* [SOURCE DATA]

====================

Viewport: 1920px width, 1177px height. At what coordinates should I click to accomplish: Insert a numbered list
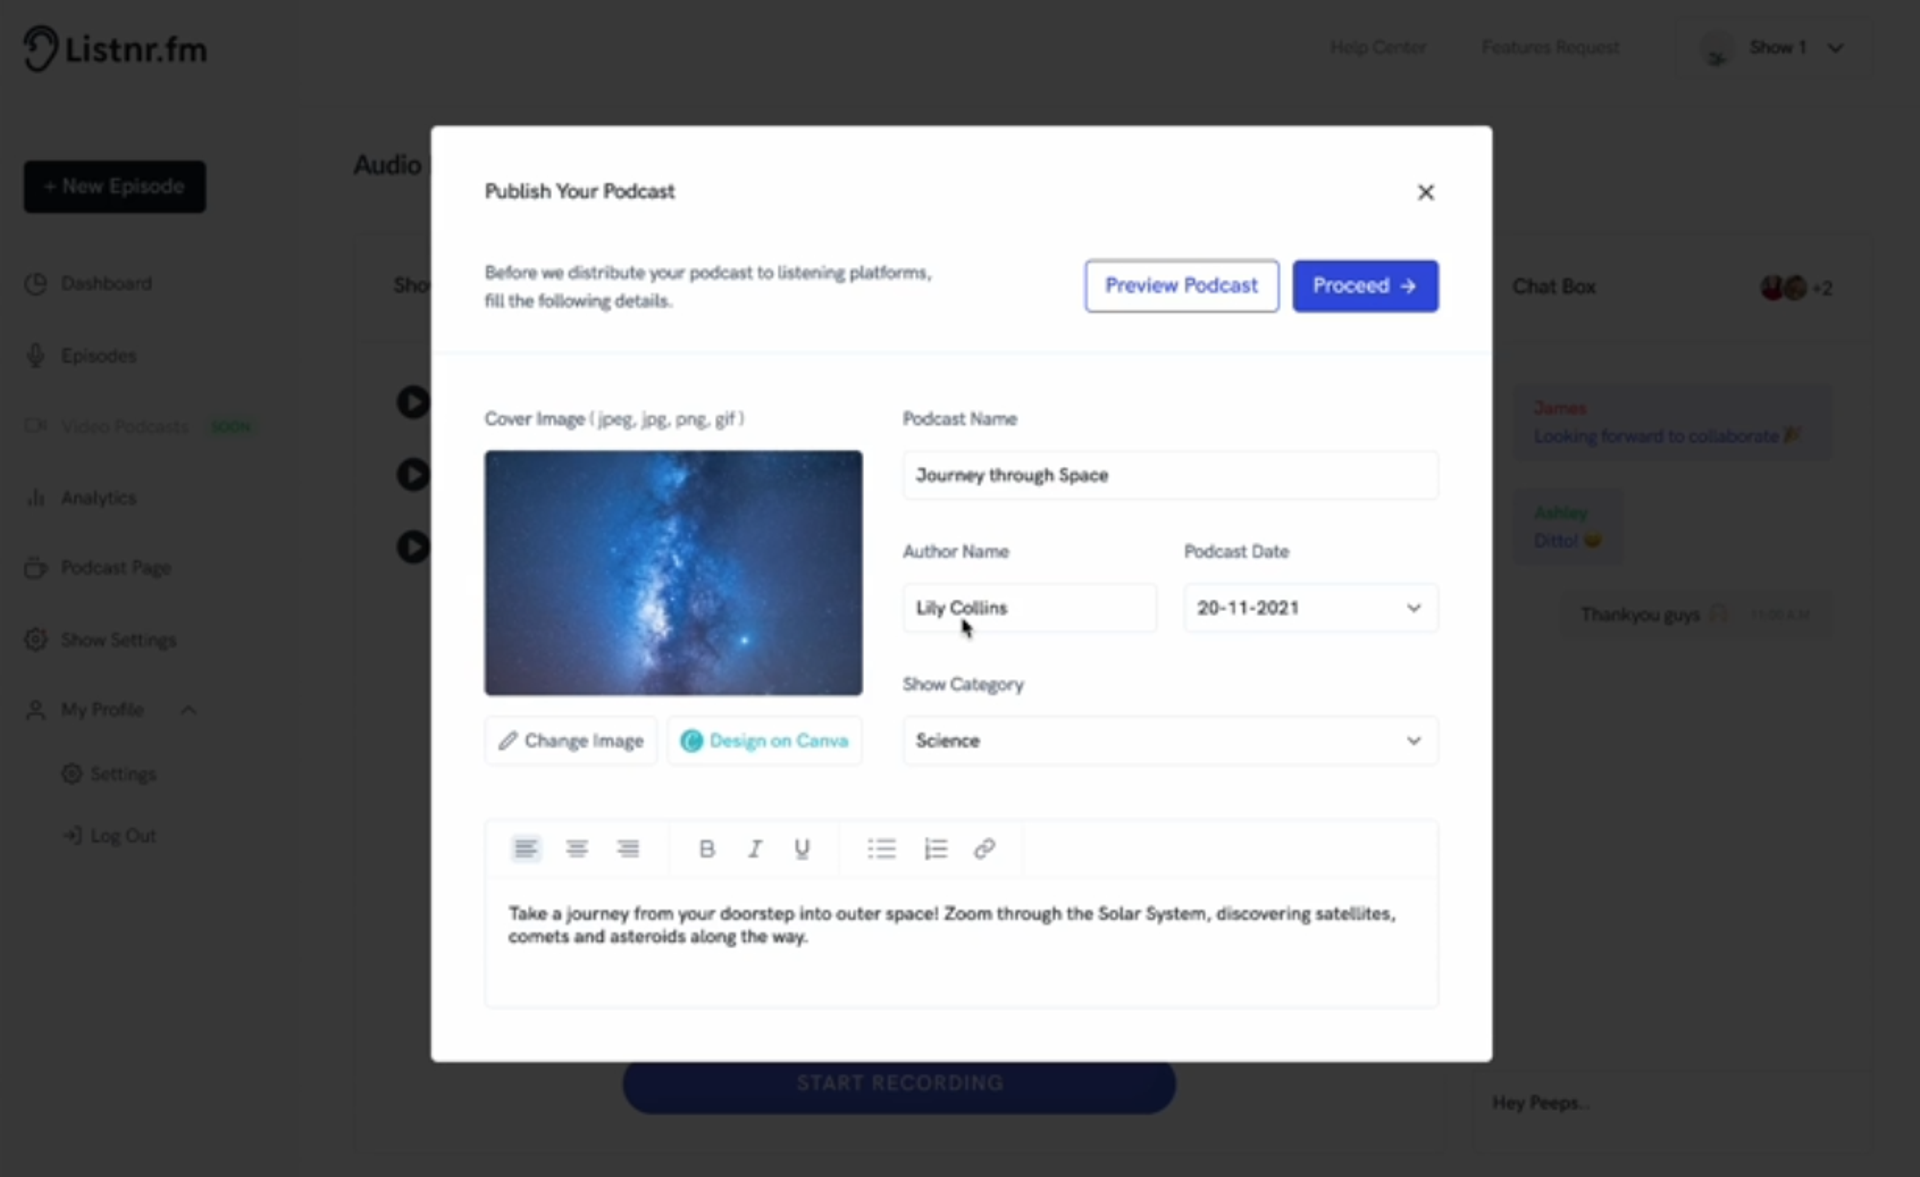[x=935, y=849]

====================

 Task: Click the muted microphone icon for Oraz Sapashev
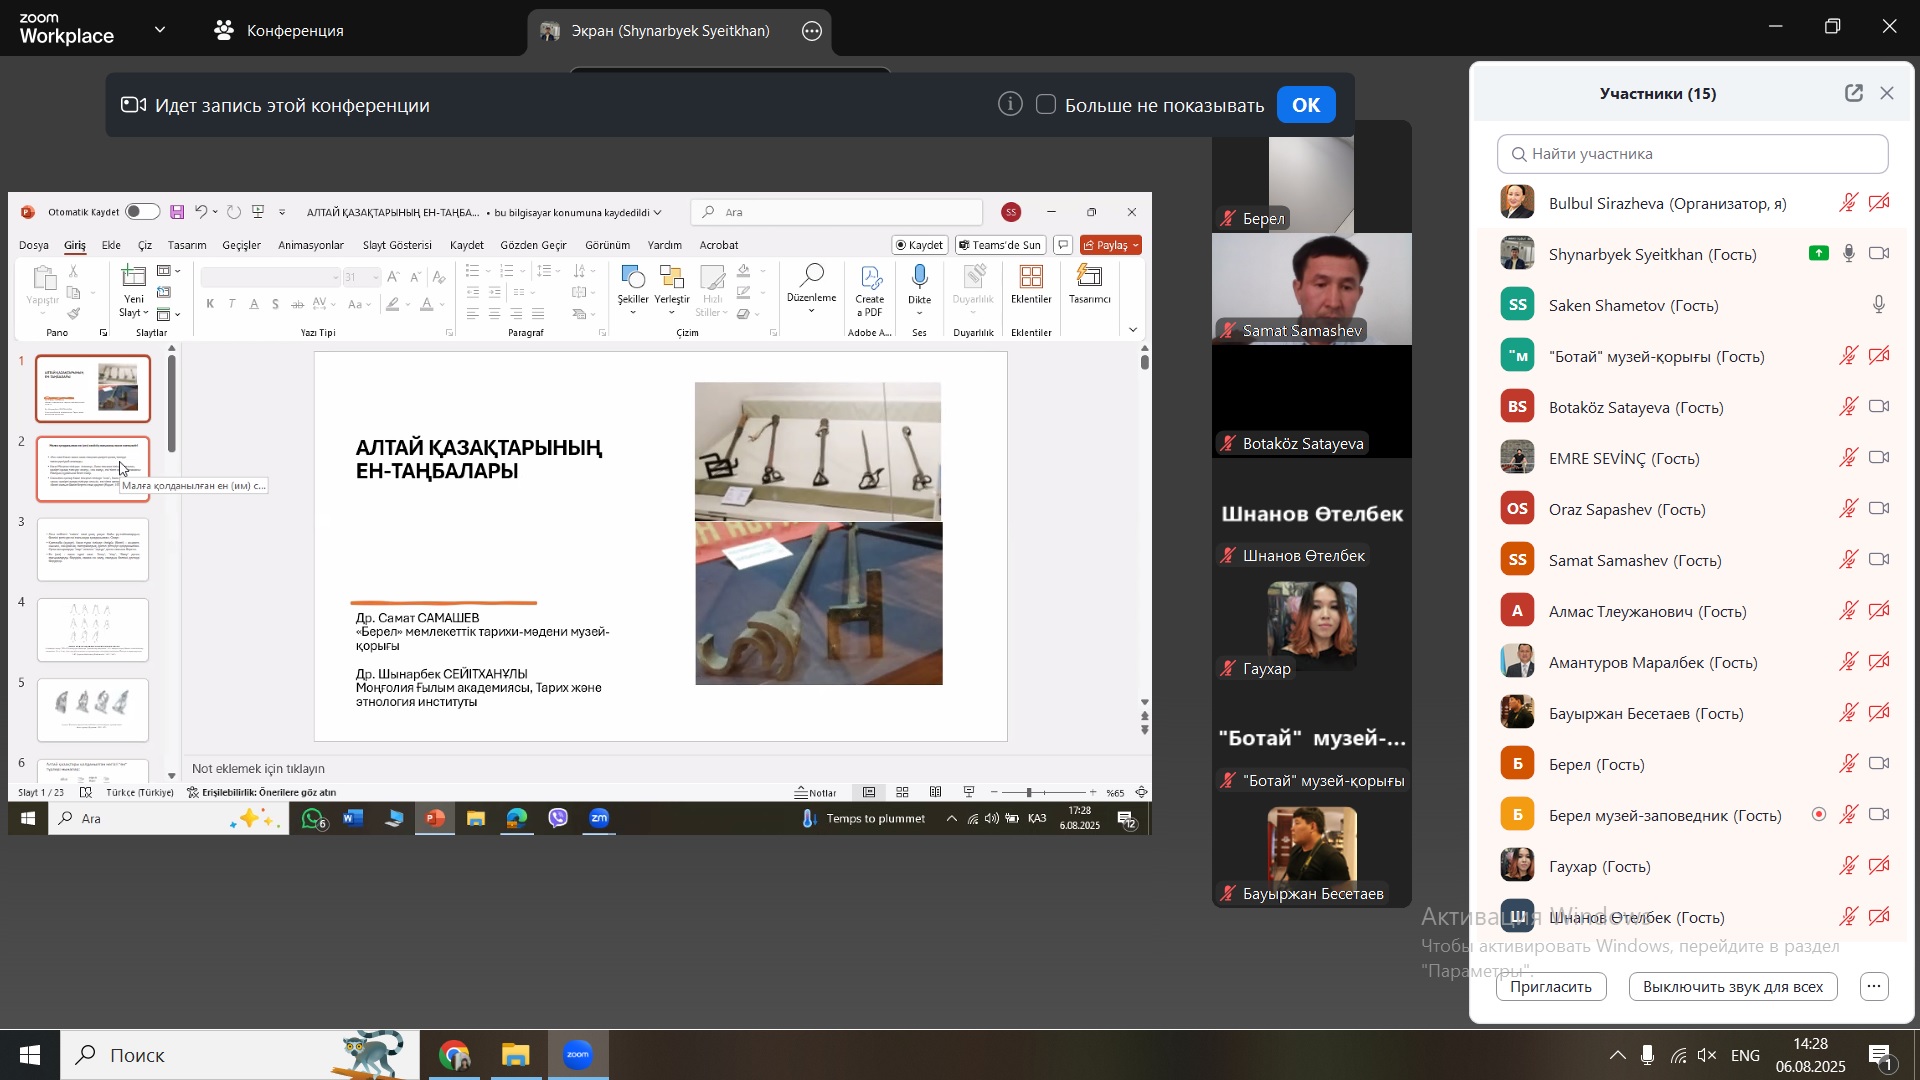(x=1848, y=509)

====================

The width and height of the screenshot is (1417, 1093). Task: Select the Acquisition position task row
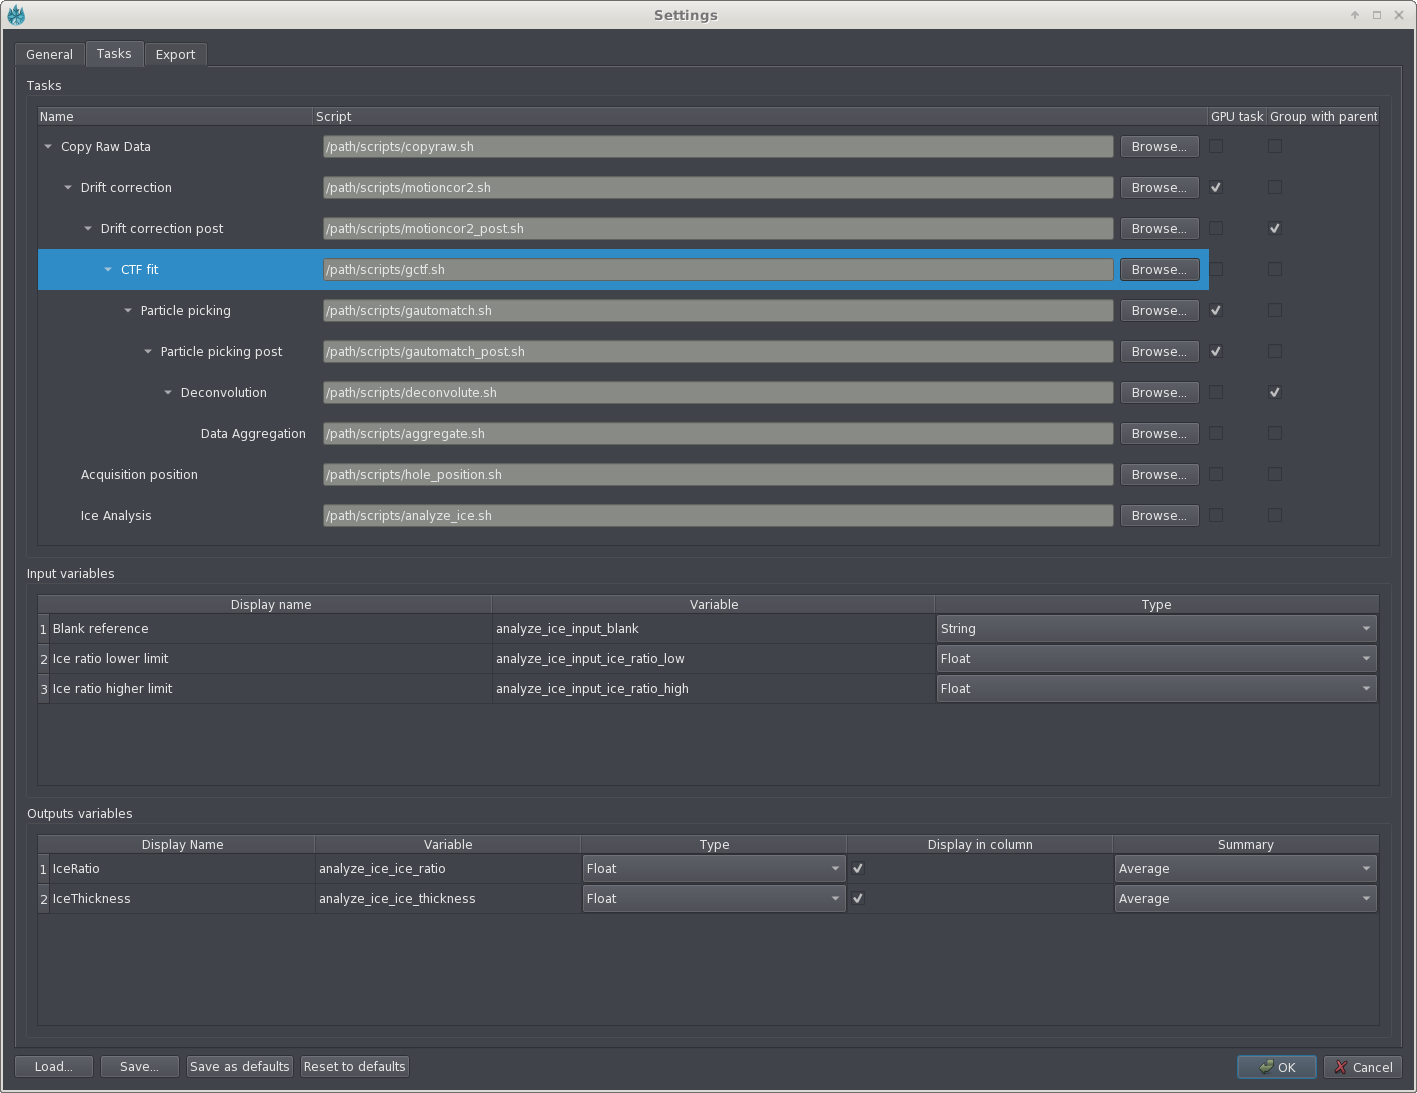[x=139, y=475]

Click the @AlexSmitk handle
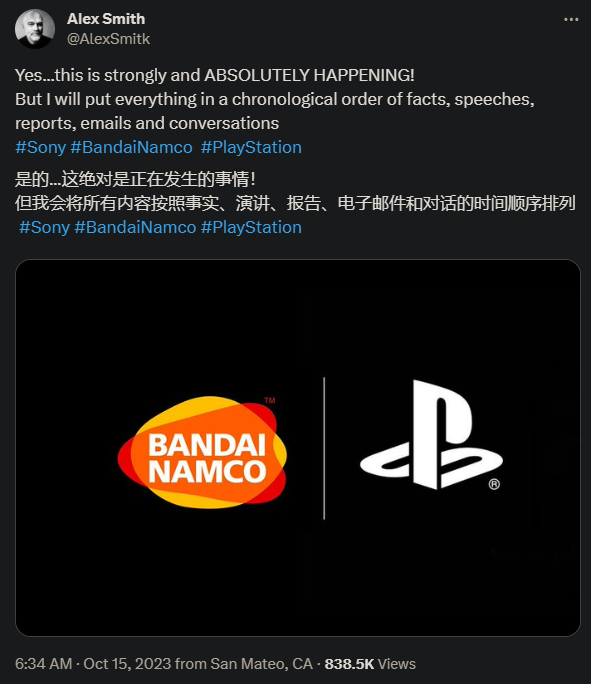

====================

* [DIRECTION]
Print the stretch of rows from the line that contains "Viewport: 1920px width, 1177px" through the line that contains "[x=935, y=849]", leaving the pictures out of your answer.

* [OUTPUT FOR THIS TASK]
Viewport: 1920px width, 1177px height. At what coordinates should I click to accomplish: Insert a numbered list
[x=935, y=849]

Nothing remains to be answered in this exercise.